§ EXERCISE INSTRUCTIONS
When you reach the line with "The image size is (1568, 517)." in the listing below, transcribe it and each line after it up to and including the line with "Click the Serotonin", exactly and with nothing else.

----- INPUT MATERIAL

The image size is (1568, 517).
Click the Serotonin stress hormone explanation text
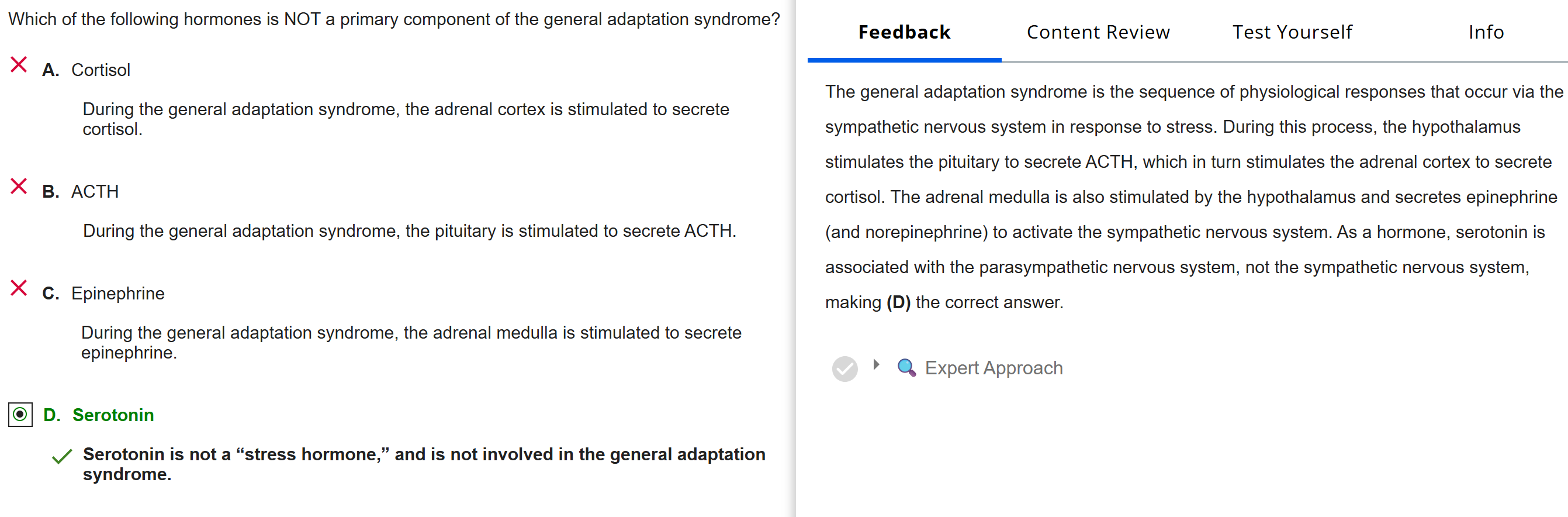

----------
----- INPUT MATERIAL

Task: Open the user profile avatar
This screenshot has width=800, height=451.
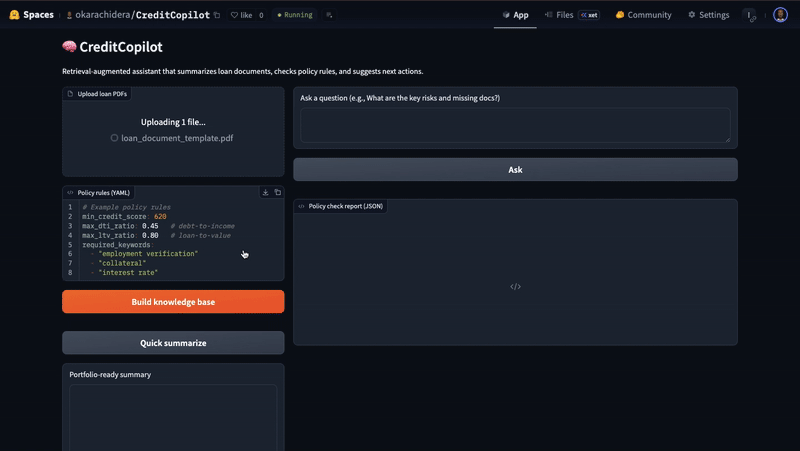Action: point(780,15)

----------

§ EXERCISE RESULT
The image size is (1568, 517).
Click the Serotonin stress hormone explanation text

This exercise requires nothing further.